■ Document section ■
-=-=-=-=-

= Kdo byl kdo =

Cover of the first volume

Kdo byl kdo (in English, "Who was who") is the name of two major encyclopedic works in Czech, published as books, CD-ROMs and also available online. Their publisher is Libri.

- Kdo byl kdo v našich dějinách ve 20. století (Who was who in our history in 20th century): ISBN 80-85983-44-3 volume 1, 467 pages, ISBN 80-85983-64-8 volume 2, 482 pages
- Milan Churaň et al.: Kdo byl kdo v našich dějinách do roku 1918 (Who was who in our history until 1918): ISBN 80-85983-94-X, 572 pages.

Among other books in the "Kdo byl kdo" edition are
- Kdo byl kdo - proslulí návštěvníci (Who was who - Famous visitors): ISBN 80-85983-87-7, 516 pages.
- Kdo byl kdo - slavní vojevůdci (Who was who - Famous commanders): ISBN 80-85983-19-2, 333 pages.
- Kdo byl kdo v našich dějinách - komplet: complete edition in three volumes, ISBN 80-85983-65-6.
- A database providing the biographical data sorted by date (Kalendárium).

-=-=-=-=-

■ What is required ■
Output the full text about the Kdo byl kdo encyclopedic works word for word.

■ Stored data entries ■
-=-=-=-=-

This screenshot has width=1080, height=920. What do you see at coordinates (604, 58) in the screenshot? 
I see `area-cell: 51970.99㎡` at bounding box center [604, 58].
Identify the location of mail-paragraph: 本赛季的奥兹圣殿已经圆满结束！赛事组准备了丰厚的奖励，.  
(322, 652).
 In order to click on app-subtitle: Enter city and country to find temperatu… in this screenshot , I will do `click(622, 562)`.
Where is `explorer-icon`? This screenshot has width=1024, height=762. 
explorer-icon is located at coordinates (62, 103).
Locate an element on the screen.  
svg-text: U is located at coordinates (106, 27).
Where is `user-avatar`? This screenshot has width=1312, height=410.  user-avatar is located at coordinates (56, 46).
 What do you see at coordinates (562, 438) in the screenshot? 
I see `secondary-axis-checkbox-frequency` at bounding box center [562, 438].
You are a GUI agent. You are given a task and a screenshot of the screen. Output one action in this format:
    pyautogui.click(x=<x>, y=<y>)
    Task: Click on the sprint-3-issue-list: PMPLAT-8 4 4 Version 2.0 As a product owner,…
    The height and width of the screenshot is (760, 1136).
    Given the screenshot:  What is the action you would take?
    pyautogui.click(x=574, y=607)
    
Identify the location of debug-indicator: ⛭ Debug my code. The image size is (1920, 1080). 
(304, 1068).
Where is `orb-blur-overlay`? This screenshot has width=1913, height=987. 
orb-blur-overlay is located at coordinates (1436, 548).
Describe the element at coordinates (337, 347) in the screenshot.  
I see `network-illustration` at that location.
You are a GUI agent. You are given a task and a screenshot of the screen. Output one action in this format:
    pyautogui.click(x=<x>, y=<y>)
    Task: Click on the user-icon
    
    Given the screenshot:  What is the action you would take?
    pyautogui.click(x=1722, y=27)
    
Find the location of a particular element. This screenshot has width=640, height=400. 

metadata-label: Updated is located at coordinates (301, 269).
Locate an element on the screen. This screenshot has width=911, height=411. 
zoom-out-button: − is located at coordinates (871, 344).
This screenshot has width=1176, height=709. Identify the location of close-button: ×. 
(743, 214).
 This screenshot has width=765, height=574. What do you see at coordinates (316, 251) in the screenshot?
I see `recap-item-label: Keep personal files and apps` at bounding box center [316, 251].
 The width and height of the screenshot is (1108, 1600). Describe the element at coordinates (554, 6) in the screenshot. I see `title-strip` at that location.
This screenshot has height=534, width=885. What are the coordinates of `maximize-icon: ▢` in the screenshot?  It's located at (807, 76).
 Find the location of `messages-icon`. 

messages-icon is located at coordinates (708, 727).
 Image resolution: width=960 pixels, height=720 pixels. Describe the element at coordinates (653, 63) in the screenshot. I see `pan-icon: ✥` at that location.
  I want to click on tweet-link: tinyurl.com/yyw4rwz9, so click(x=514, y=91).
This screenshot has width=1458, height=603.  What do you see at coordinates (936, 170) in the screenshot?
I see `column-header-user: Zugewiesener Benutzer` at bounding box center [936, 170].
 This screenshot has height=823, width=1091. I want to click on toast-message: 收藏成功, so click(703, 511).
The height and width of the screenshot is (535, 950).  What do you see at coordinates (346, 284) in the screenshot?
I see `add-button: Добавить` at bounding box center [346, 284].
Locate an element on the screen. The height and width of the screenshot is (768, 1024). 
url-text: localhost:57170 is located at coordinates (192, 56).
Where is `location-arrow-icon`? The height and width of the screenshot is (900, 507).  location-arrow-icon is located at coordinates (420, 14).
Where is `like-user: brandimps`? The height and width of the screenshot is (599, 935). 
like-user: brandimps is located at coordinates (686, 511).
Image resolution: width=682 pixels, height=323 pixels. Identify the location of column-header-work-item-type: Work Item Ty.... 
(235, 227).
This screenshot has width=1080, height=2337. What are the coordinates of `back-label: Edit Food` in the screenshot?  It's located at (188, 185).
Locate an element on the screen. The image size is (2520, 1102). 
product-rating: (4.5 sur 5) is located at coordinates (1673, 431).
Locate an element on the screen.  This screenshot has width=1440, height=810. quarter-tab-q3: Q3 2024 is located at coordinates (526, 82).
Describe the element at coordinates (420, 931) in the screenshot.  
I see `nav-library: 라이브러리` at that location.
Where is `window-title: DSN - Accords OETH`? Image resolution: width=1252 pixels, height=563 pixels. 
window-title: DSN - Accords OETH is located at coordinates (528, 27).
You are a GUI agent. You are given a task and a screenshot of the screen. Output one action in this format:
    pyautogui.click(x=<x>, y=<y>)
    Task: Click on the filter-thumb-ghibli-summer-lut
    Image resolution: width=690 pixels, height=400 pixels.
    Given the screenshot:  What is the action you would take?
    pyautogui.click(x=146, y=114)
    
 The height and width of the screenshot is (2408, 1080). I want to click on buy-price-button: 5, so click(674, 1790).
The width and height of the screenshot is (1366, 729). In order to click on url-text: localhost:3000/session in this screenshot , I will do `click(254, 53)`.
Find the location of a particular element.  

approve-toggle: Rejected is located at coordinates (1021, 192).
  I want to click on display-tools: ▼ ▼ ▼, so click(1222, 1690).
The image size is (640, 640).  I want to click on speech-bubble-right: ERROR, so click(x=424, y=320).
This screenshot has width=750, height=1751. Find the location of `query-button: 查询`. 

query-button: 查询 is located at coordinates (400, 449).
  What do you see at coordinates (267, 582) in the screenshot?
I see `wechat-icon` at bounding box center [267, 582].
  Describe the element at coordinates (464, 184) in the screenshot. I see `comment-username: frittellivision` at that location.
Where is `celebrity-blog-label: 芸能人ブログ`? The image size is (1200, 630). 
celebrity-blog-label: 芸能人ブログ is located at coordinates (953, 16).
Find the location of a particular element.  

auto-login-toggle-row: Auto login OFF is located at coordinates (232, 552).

-=-=-=-=-

■ Answer box ■
= Kdo byl kdo =

Cover of the first volume

Kdo byl kdo (in English, "Who was who") is the name of two major encyclopedic works in Czech, published as books, CD-ROMs and also available online. Their publisher is Libri.

- Kdo byl kdo v našich dějinách ve 20. století (Who was who in our history in 20th century): ISBN 80-85983-44-3 volume 1, 467 pages, ISBN 80-85983-64-8 volume 2, 482 pages
- Milan Churaň et al.: Kdo byl kdo v našich dějinách do roku 1918 (Who was who in our history until 1918): ISBN 80-85983-94-X, 572 pages.

Among other books in the "Kdo byl kdo" edition are
- Kdo byl kdo - proslulí návštěvníci (Who was who - Famous visitors): ISBN 80-85983-87-7, 516 pages.
- Kdo byl kdo - slavní vojevůdci (Who was who - Famous commanders): ISBN 80-85983-19-2, 333 pages.
- Kdo byl kdo v našich dějinách - komplet: complete edition in three volumes, ISBN 80-85983-65-6.
- A database providing the biographical data sorted by date (Kalendárium).